ПРИВЕДЁННЫЕ ПУНКТЫ:
§
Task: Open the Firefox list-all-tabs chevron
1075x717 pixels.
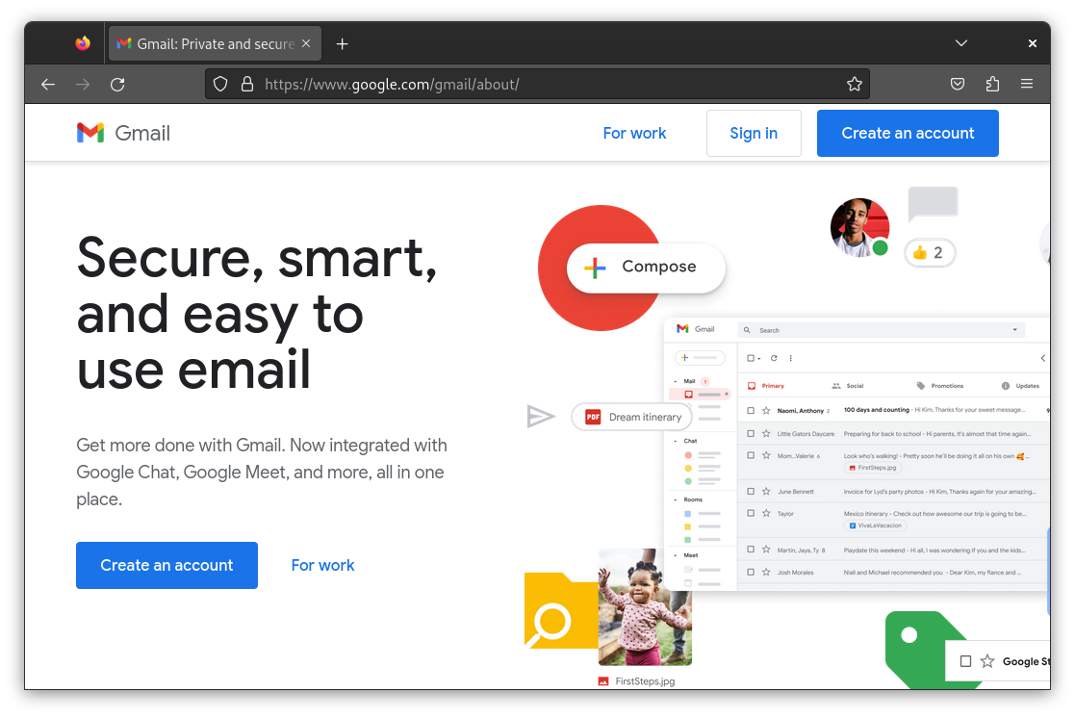Action: (960, 42)
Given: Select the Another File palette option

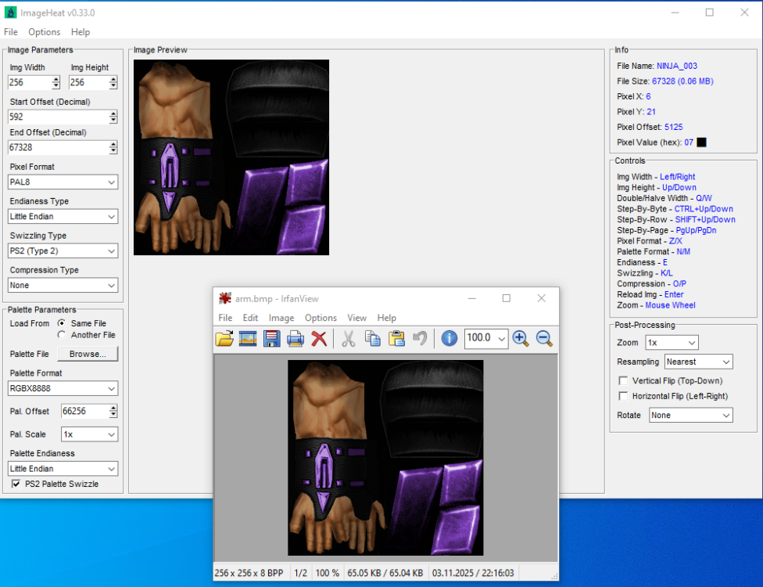Looking at the screenshot, I should tap(59, 334).
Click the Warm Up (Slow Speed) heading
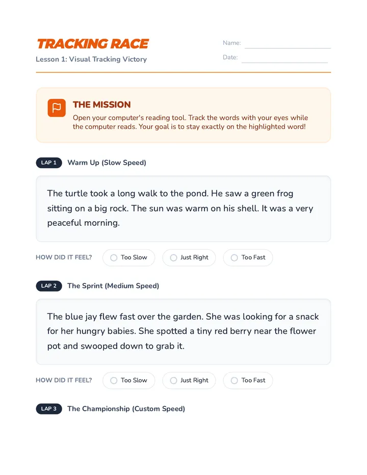Image resolution: width=367 pixels, height=475 pixels. point(107,163)
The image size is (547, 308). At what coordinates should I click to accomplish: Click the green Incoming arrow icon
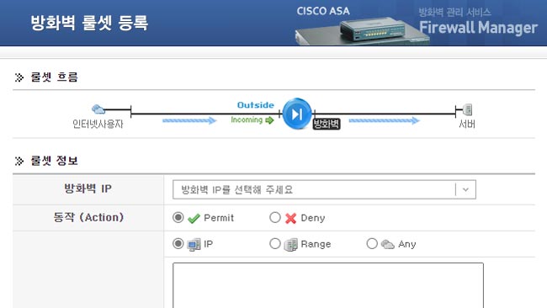click(x=269, y=120)
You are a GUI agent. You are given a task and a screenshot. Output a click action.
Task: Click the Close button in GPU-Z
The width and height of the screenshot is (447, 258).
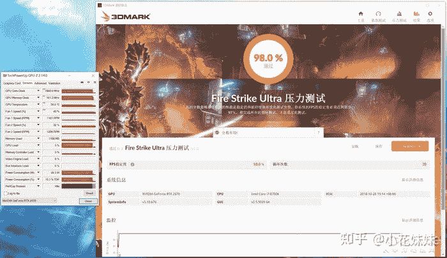coord(88,201)
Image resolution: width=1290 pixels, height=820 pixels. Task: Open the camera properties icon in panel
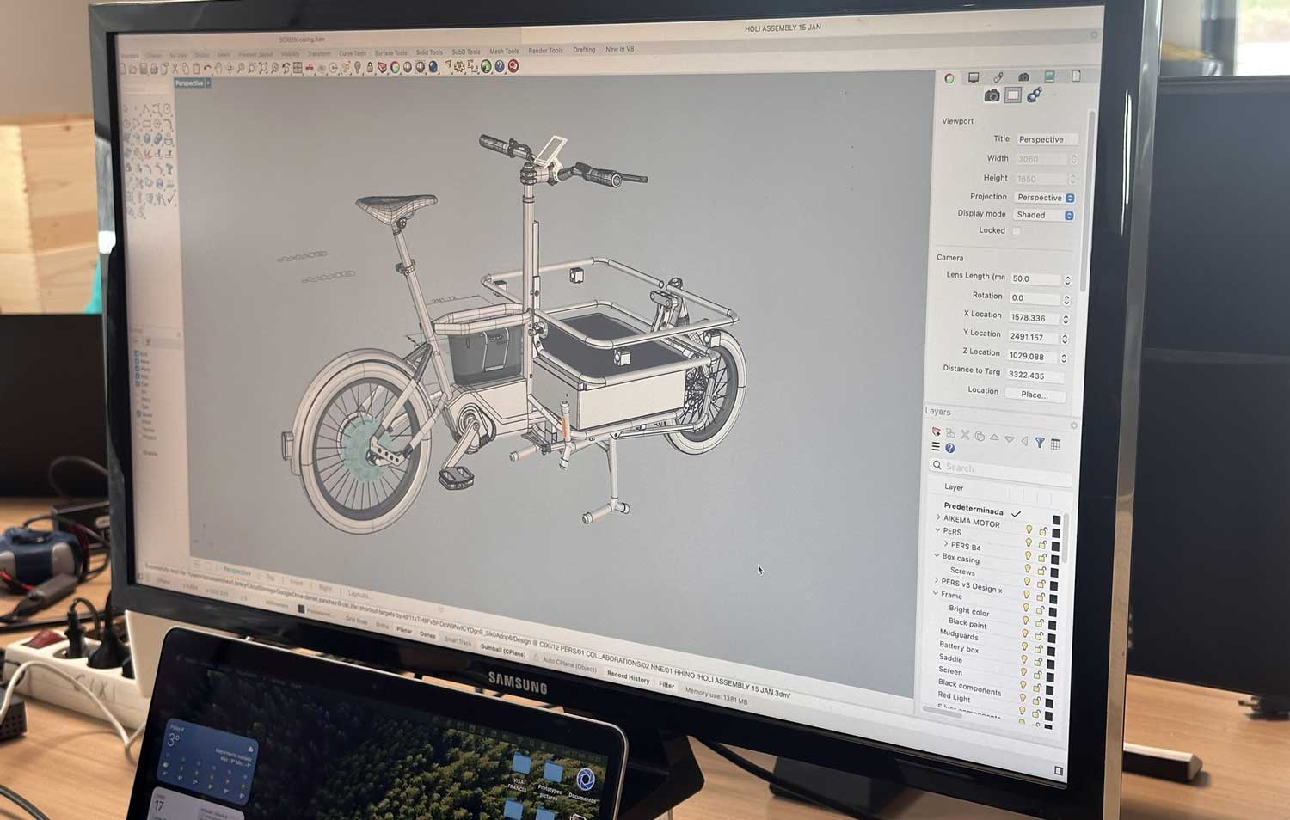point(992,95)
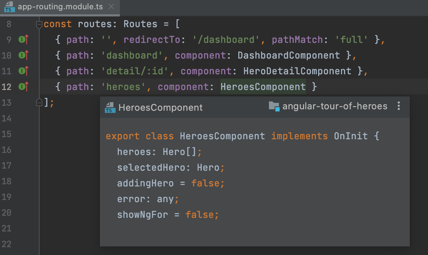This screenshot has width=428, height=255.
Task: Click HeroesComponent highlighted in the routes code
Action: click(263, 86)
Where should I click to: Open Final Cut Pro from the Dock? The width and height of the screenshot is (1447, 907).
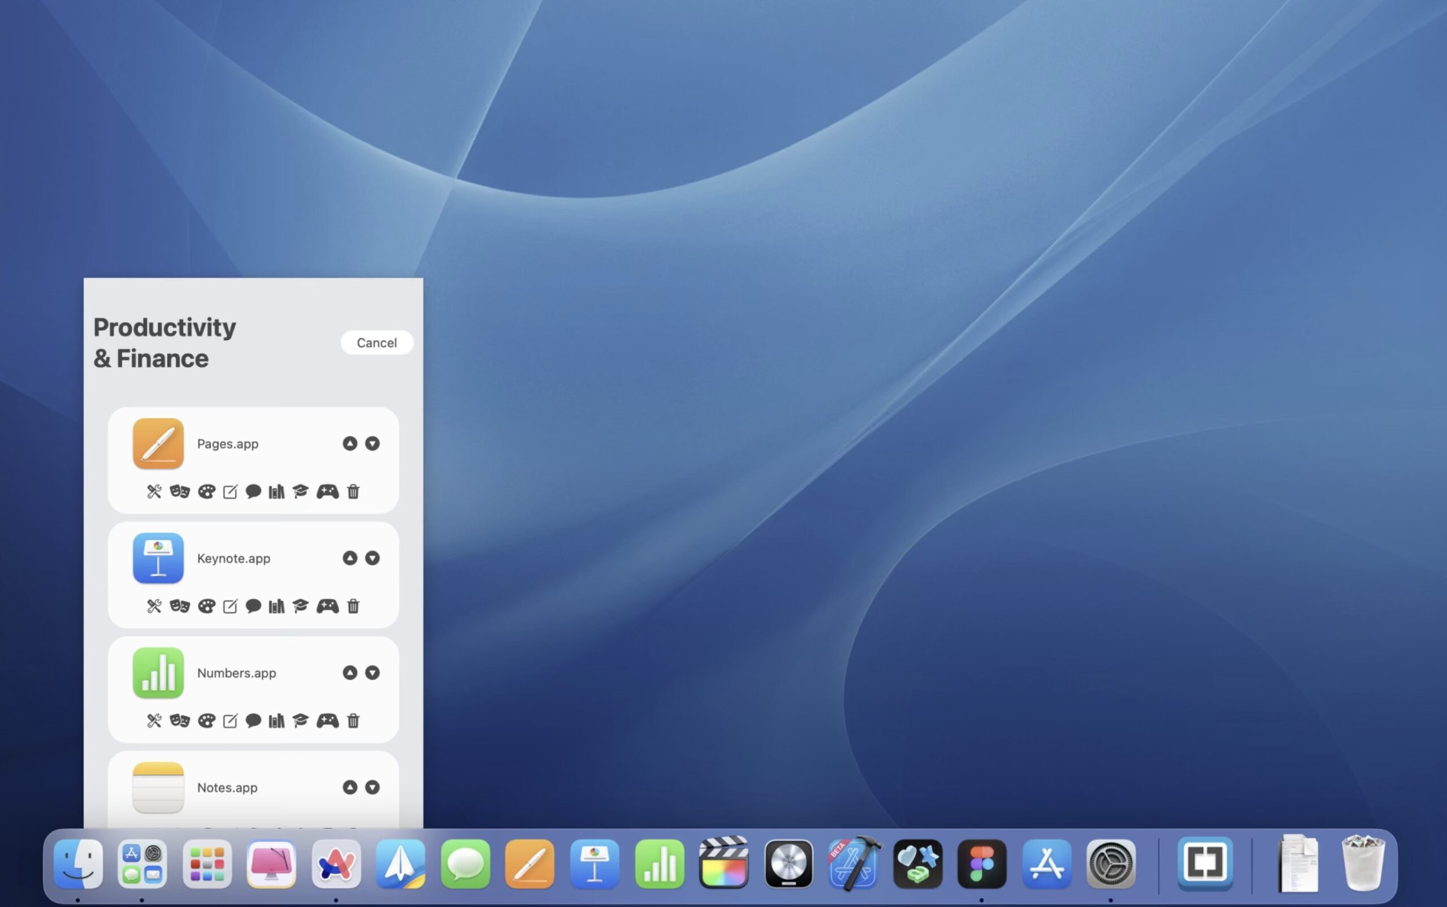pos(723,864)
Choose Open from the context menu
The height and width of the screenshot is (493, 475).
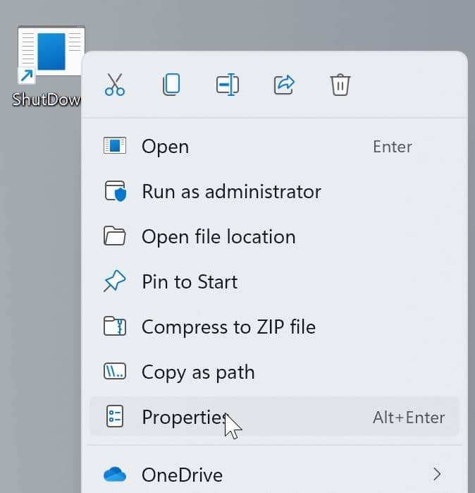pyautogui.click(x=165, y=147)
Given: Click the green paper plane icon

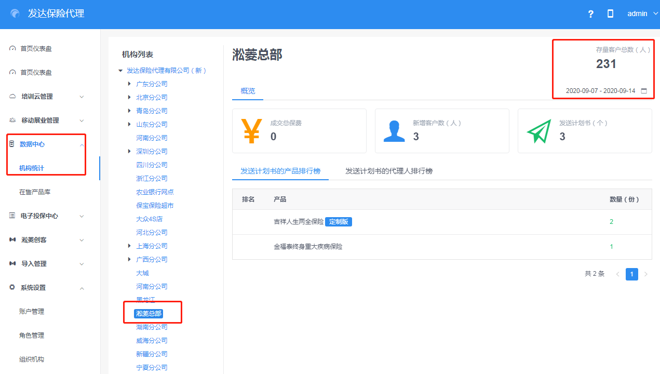Looking at the screenshot, I should 538,131.
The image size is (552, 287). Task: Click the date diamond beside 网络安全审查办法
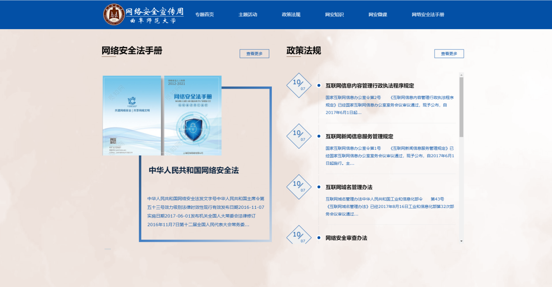pos(299,237)
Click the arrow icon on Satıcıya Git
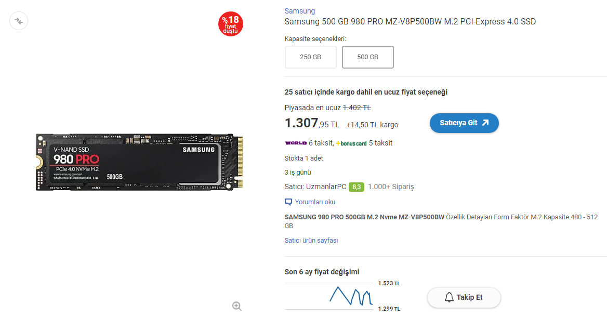The width and height of the screenshot is (607, 318). click(485, 123)
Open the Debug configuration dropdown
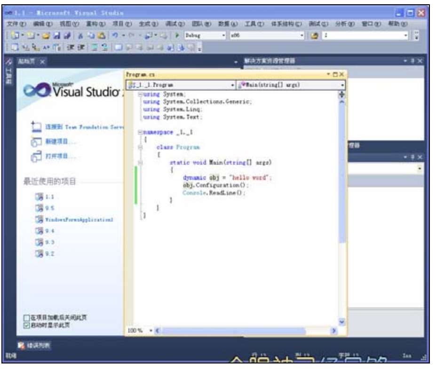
§
УСЛОВИЕ ЗАДАНИЯ:
Выпишите без изменений строки пунктов, начиная со строки, где есть «Where should I», и заканчивая последней строкой пунктов, включая обе границы. Картинки в ответ не включайте.

ОТВЕТ К ЗАДАНИЮ:
Where should I click to: Open Final Cut Pro from the Dock? The width and height of the screenshot is (1447, 907).
pos(723,864)
Choose Open from the context menu
The height and width of the screenshot is (493, 475).
pyautogui.click(x=165, y=147)
Given: Click the green paper plane icon

Looking at the screenshot, I should 538,131.
The image size is (552, 287). Task: Click the date diamond beside 网络安全审查办法
pos(299,237)
Click the arrow icon on Satıcıya Git
The width and height of the screenshot is (607, 318). click(485, 123)
Open the Debug configuration dropdown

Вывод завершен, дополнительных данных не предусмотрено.